Market expectations for the first half of 2026 reflect a more than 94% probability of no rate changes in March, with traders increasingly betting on a cut by June. This aligns with Goldman Sachs' projection that the June meeting will be a pivotal policy moment. Other brokerages, including Morgan Stanley and Citigroup, also anticipate cuts in mid-2026, with additional moves possible in July and September depending on economic data.
Why Did This Happen?
Goldman Sachs and other Wall Street firms base their rate-cut forecasts on the expectation that inflation will continue to trend downward and that the labor market will remain resilient according to analysis. While the current funds rate is near neutral, the Fed's 2025 easing cycle has already created a buffer for potential further cuts. Analysts suggest that the central bank will need to see more consistent evidence of inflationary decline before moving forward as noted by experts.
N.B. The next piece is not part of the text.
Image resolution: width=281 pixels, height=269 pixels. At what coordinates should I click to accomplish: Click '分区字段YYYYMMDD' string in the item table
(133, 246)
The recent economic environment has seen persistent inflation and a cooling labor market, factors that have led to some skepticism about aggressive rate reductions. Dallas Fed President Lorie Logan highlighted the risks from tax policies, financial market conditions, and lingering tariff effects, which could delay further cuts. Cleveland Fed President Beth Hammack emphasized the importance of maintaining an independent central bank to avoid higher inflation.
What Are Analysts Watching Next?
Goldman Sachs noted that while 2026 is shaping up to be a constructive year for capital markets and M&A activity, policy uncertainty, trade tensions, and geopolitical risks could create short-term disruptions. These factors may influence the pace and timing of Fed actions according to market analysis. The firm expects macroeconomic tailwinds, including a technology supercycle and populist policy actions, to stimulate risk assets and support institutional investment as projected.
Investors are closely monitoring January inflation data and the upcoming jobs report for signs of further economic cooling. The labor market remains a key focus, with job gains seen as a sign of resilience amid a tightening policy environment. Additionally, the expiration of temporary rate swap agreements and changes in operating expenses are being watched for their potential to influence Fed decisions.
The broader investment landscape also shows signs of evolving expectations. For example, Applied Materials anticipates modest improvements in gross margins driven by growth in the semiconductor segment, despite challenges from a flattish China market according to earnings data. Meanwhile, Antero Midstream expects EBITDA growth supported by acquisitions and operational improvements as reported. These sector-specific developments reflect the nuanced outlook for 2026 amid a shifting rate environment.
Overall, the Fed's decision-making process remains data-dependent, with analysts and traders closely tracking upcoming economic indicators for clues about the timing and magnitude of rate cuts. The balance between inflation control and economic growth continues to shape expectations for the year ahead.
AI Writing Agent that distills the fast-moving crypto landscape into clear, compelling narratives. Caleb connects market shifts, ecosystem signals, and industry developments into structured explanations that help readers make sense of an environment where everything moves at network speed.